The US Food and Drug Administration (FDA) has approved Bristol-Meyers Squibb Company’s nivolumab (Opdivo) for the treatment of metastatic small cell lung cancer (SCLC) that has progressed after platinum-based chemotherapy and at least 1 other line of therapy.
Approval for this indication was granted under accelerated approval based on the overall response rate (ORR) and duration of response (DOR).
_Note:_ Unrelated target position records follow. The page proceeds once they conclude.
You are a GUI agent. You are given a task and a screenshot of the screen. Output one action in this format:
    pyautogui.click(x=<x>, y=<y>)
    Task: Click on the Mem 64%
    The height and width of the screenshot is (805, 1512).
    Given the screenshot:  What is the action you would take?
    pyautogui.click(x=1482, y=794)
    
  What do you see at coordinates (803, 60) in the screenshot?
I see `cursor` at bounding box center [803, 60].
According to the FDA, continued approval for this indication will rely on data pertaining to clinical benefit yielded in confirmatory trials.
“Small cell lung cancer can be a very challenging disease, particularly for those who have already been through multiple types of treatment, as most patients relapse within a year of diagnosis,” said Andrea Ferris, president and chairman of LUNGevity Foundation, in a recent statement. “This approval marks a major milestone for the patients touched by this unrelenting disease and may motivate them to pursue further treatment where there previously were no other approved options.”
Nivolumab is a type of monoclonal antibody and a type of immune checkpoint inhibitor that may block PD-1 and help the immune system kill cancer cells.
The approval of the drug was based on data yielded from the SCLC cohort of the ongoing multicenter, multicohort, open-label phase 1/2 CheckMate -032 trial evaluating nivolumab monotherapy in patients with SCLC who experienced disease progression after platinum-based chemotherapy.
Of 109 patients administered nivolumab after platinum-based chemotherapy and at least 1 other prior line of therapy, 12% (n=13/109; 95% CI: 6.5-19.5) responded to treatment based on assessment by a Blinded Independent Central Review (BICR), regardless of PD-L1 expression. Additionally, 12 patients experienced a partial response (11%), and 1 patient experienced a complete response (0.9%).
In 10% of patients, nivolumab was discontinued, while in 25% of patients 1 dose was withheld due to an adverse reaction. In 45% of patients, serious adverse reactions occurred. Nivolumab’s approved dosing in this indication is 240 milligrams administered every 2 weeks via intravenous infusion until disease progression or unacceptable toxicity.
Immune-mediated pneumonitis, colitis, hepatitis, endocrinopathies, nephritis and renal dysfunction, skin adverse reactions, encephalitis, other adverse reactions, infusion reactions, and embryo-fetal toxicity are warnings associated with nivolumab treatment.
“While Immuno-Oncology innovations have dramatically changed how oncologists approach certain cancers, we have had limited progress for patients with small cell lung cancer,” said Leora Horn, MD, MSc, associate professor of medicine, Ingram associate professor of cancer research, director of the thoracic oncology program and assistant vice chairman for faculty development, Vanderbilt University Medical Center, in a recent statement. “Approval of nivolumab is particularly exciting considering it is the first checkpoint inhibitor approved for these specific patients, and now we can finally treat this devastating disease from a different angle.”
Accounting for about 10% to 15% of all lung cancers, SCLC is 1of 2 main types of lung cancer. Approximately 27,000 cases of SCLC are expected to be diagnosed in 2018 within the United States. While SCLC is characterized as an aggressive disease, symptoms often are not detected until the cancer is at an advanced stage. Five-year survival rates for extensive stage SCLC, or stage IV, from the time of diagnosis, are about 2%.